[Exercise tasks]
1/ Decide whether each statement below agrees with the passage on gesture-based math instruction. Answer yes or no for (a), (b) and (c), and quote the words of the passage that settle each one. (a) During training, children worked only with Form A problems. (b) The training condition had a significant effect on how well children answered the practice problems. (c) The posttest had the same mix of problem forms as the pretest.
2/ Carry on the passage on gesture-based math instruction from its final sentence, keeping its style.

[Source document]

Next, children sat in front of the eye tracking monitor, approximately 60 centimeters from the screen, and were told they would watch instructional videos that would help them understand the type of math problems they had just solved. After their position was calibrated and adjusted if necessary, they began watching the first of the 6 instructional videos (either Speech Alone or Speech+Gesture, depending on the assigned training condition). At the conclusion of each of the 6 videos, children were asked to solve a new missing addend problem on a small, hand-held whiteboard, and were given feedback on whether or not their answer was correct (e.g., “that’s right, 10 is the correct answer” or “no, actually 10 is the correct answer”). All problems shown in the instructional videos were Form A, and all problems that children had the opportunity to solve were Form A.

After watching all 6 instructional videos and having 6 chances to solve their own problems during training, children completed a new 6-question paper-and-pencil posttest. The posttest, like the pretest, included 3 Form A problems and 3 Form B problems. As children saw only Form A problems during training, we refer to these as “Trained” problems and Form B as “Transfer” problems.

Results

Behavioral Results

Training

Figure 3 shows the proportion of participants in each condition who answered problems correctly during training. Although none of the children included in our sample knew how to solve the problems before the study, after watching the first instructional video, 10 of 24 children (41.7%) in the Speech Alone condition and 10 of 26 children (38.5%) in the Speech+Gesture condition answered their own practice problem correctly, indicating rapid learning in both training conditions. Learning then continued to increase across the lesson and, by the final training problem, over 90% of participants in each group were answering the training problems correctly. A mixed-effects logistic regression predicting the log-odds of success on a given training problem with problem number (1 through 6) and condition (Speech Alone, Speech+Gesture) as fixed factors, and participant as a random factor, revealed a positive effect of training problem (β=0.91, SE=0.15, z=6.21, p<.001), indicating that children were more likely to correctly answer problems as training progressed. There was no effect of condition during training (β=0.03, SE=0.72, z=0.04, p=.96), indicating that learning rates during training did not differ for children who did or did not receive gesture in the instruction. Together, these findings indicate that the two types of instruction were equally comprehensible, and did not differ in their effect on performance during training.

Figure 3.

Figure 3

Performance during training on practice problems. Bars represent +/- 1 SE of the mean.

Posttest

Although the groups did not differ in performance during training, their scores on an immediate posttest revealed an advantage for having learned through Speech+Gesture instruction (see Figure 4). Participants in the Speech+Gesture condition answered significantly more problems correctly at posttest (M=4.11, SD=2.04) than participants in the Speech Alone condition (M=2.64, SD=2.08). A mixed-effects logistic regression with problem type (Form A: trained, Form B: transfer) and condition (Speech+Gesture, Speech Alone) as fixed factors, and participant as a random factor, showed a significant effect of condition (β = 2.60, SE =0.99, z=2.59, p<.01), indicating that posttest performance in the Speech+Gesture condition was better than performance in the Speech Alone condition. There was also a significant effect of problem type (β=2.27, SE=0.43, z=5.31, p<.001), demonstrating that performance on Form A (trained problems) was better than performance on Form B (transfer problems). This main effect was expected, as children received instruction on the trained problem form, but not the transfer problem form. There was no significant interaction between condition and problem type (β=0.29, SE=0.79, z=−0.37, p=0.71)2.

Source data

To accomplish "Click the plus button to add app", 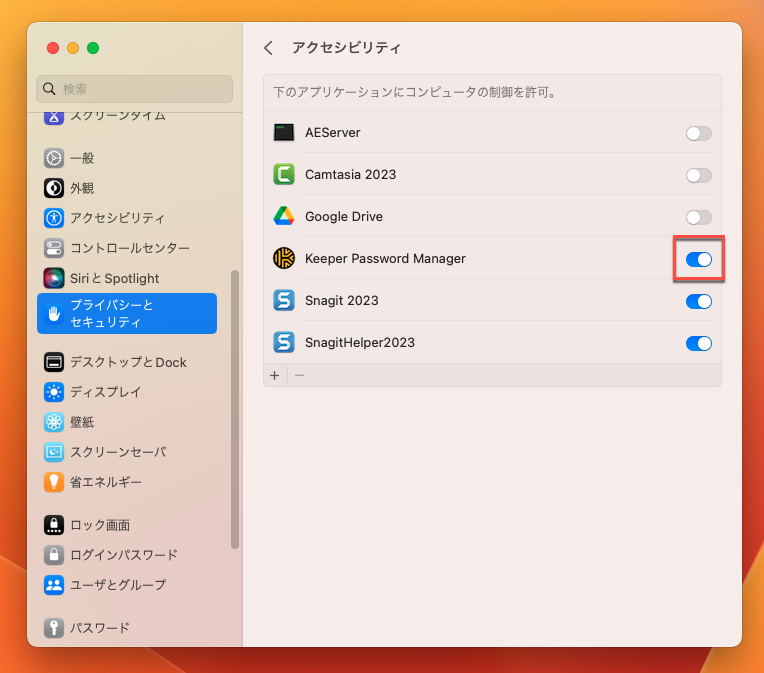I will pos(275,375).
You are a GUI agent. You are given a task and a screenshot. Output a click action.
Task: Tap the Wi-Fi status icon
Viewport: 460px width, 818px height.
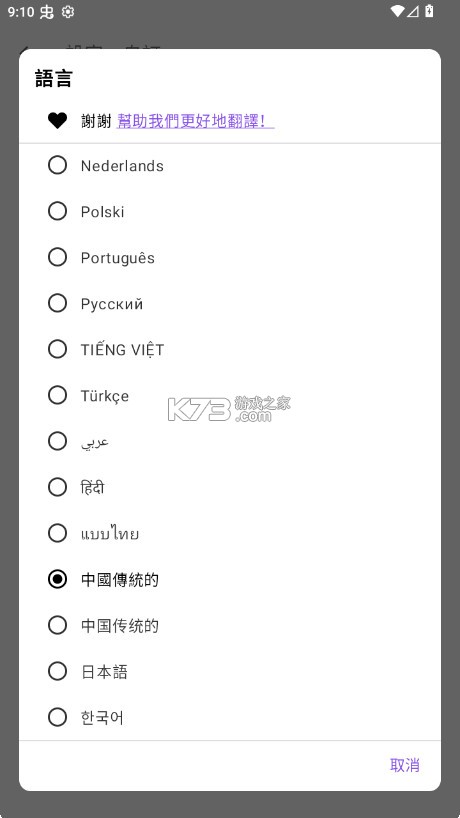coord(397,11)
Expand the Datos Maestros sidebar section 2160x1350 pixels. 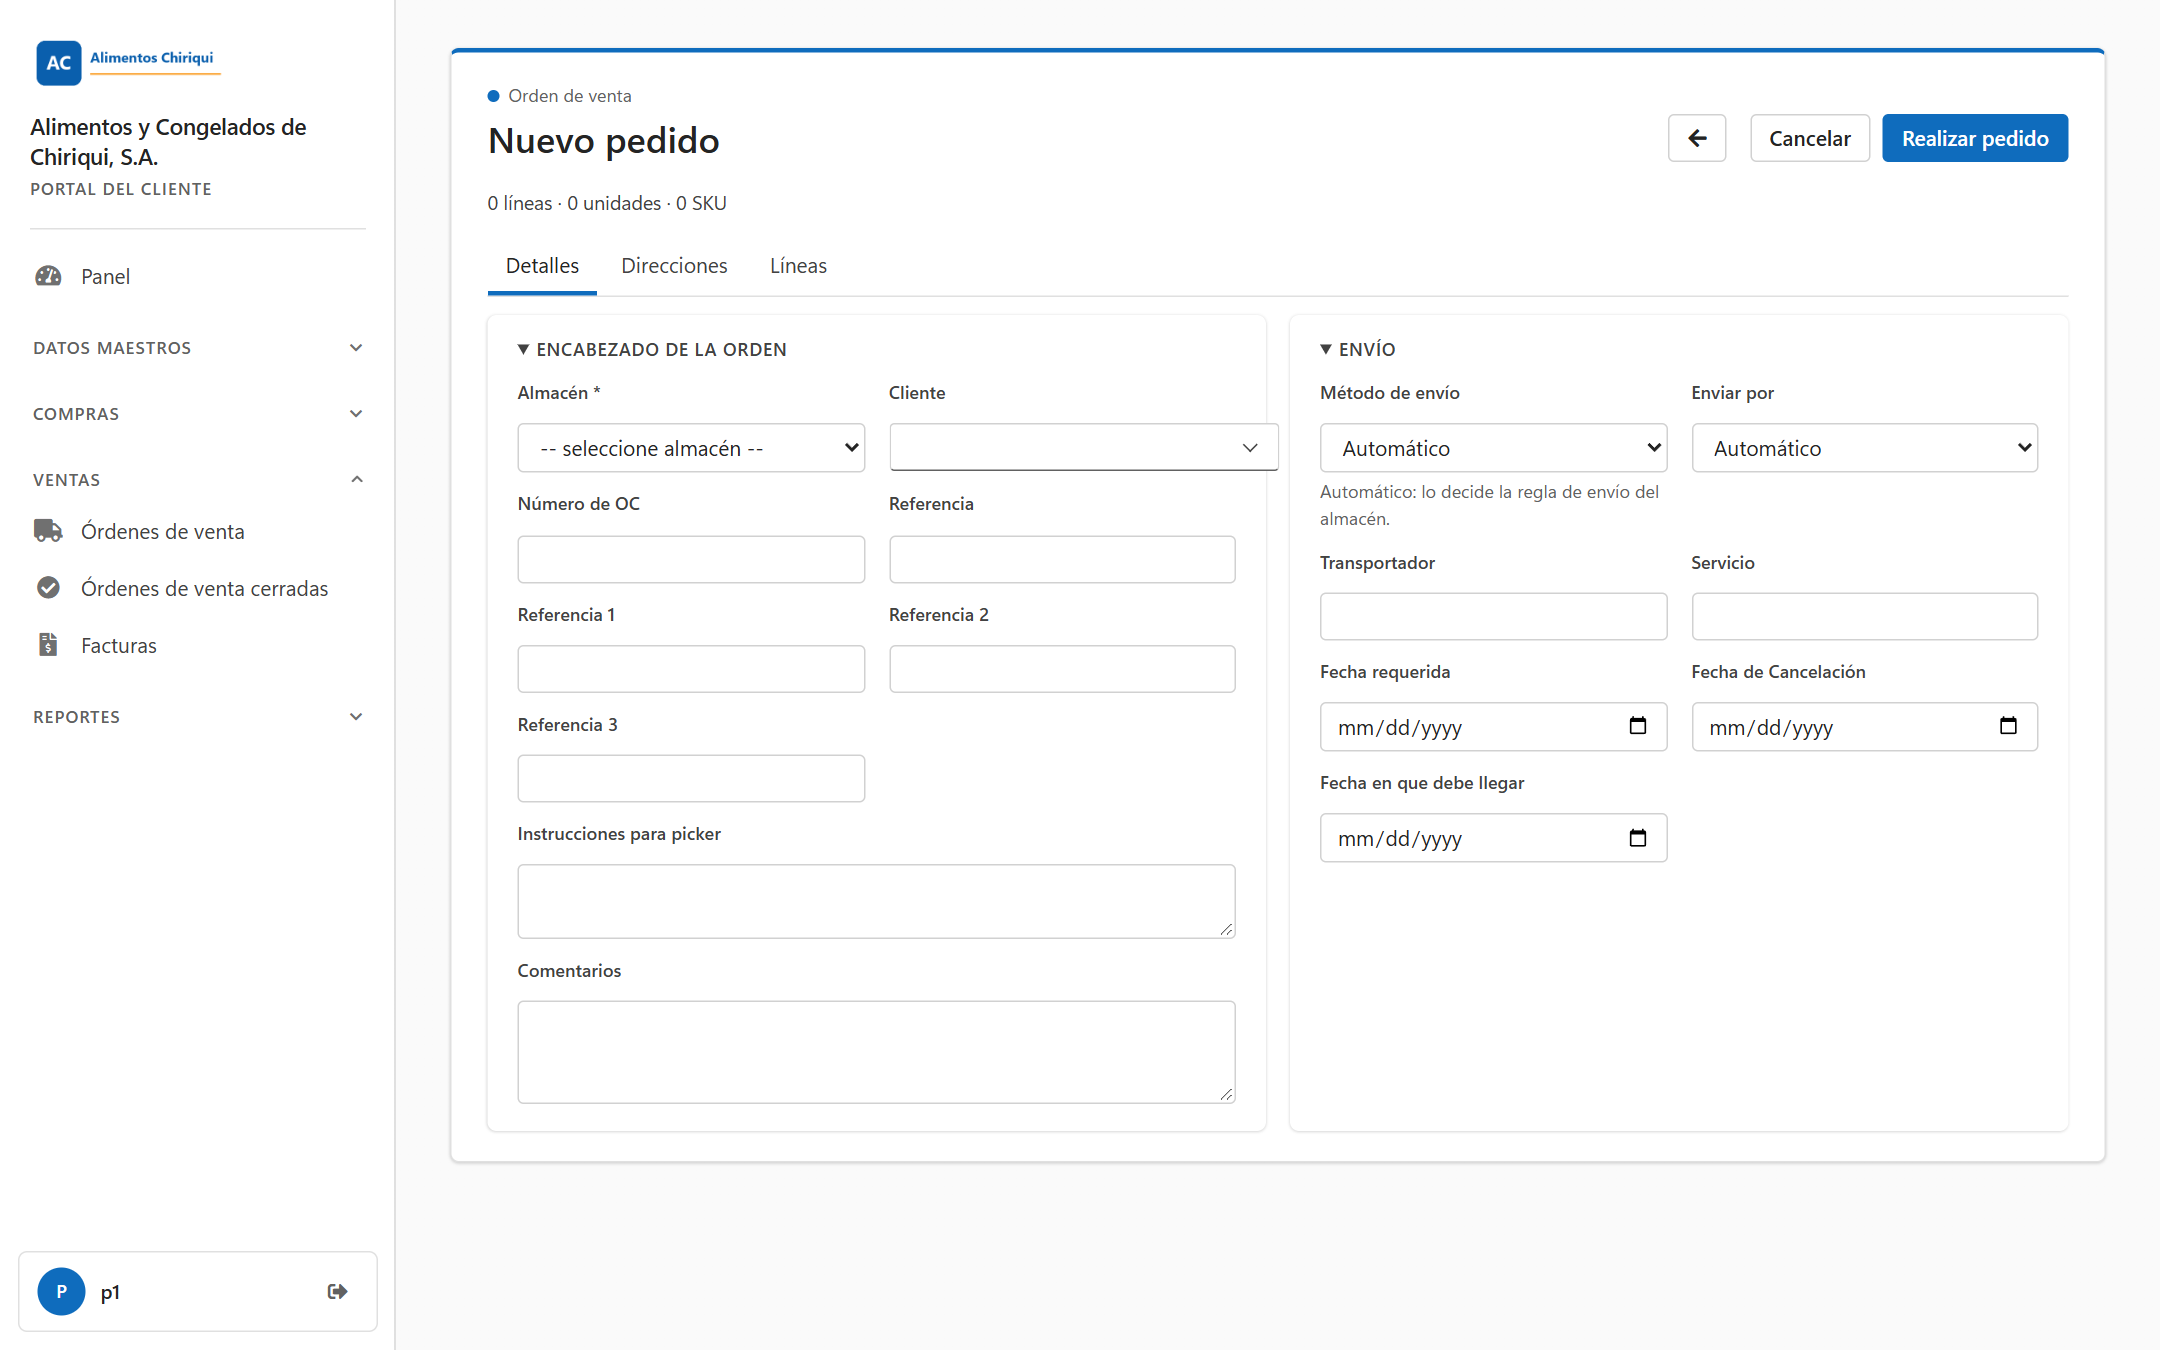pyautogui.click(x=198, y=348)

[Responses per task]
1/
(a) Yes: "all problems that children had the opportunity to solve were Form A."
(b) No: "There was no effect of condition during training (β=0.03, SE=0.72, z=0.04, p=.96)"
(c) Yes: "The posttest, like the pretest, included 3 Form A problems and 3 Form B problems."

2/
Figure 4.

Figure 4

Posttest performance by condition and problem type. Error bars represent +/−1 standard error of the mean.

Data Selection for Eye-Tracking Analyses

Next, we address the question of how gesture influenced visual attention by analyzing the eye tracking data from the instructional videos. To begin, we characterized broad differences in allocation of visual attention for children in the Speech Alone vs. Speech+Gesture conditions, asking how including gesture in instruction changes looking patterns. We considered whether gesture changed (1) the proportional amount of fixation time to the three major instructional elements (instructor, problem, and gesture), and (2) the degree to which children followed along with spoken instruction. Second, we asked whether differences found in visual attention predicted learning outcomes, as measured by children’s posttest scores. To consider the relation between eye-tracking measures and posttest scores we use linear regression models, reporting beta value coefficients and their corresponding t statistics. As will be described next, we averaged looking measures across all eligible trials before a ‘learning moment’ (see below for definition), which varied by child. In other words, we predicted a child’s posttest score using the average proportion of fixation time to each AOI, and the average degree of following across learning trials.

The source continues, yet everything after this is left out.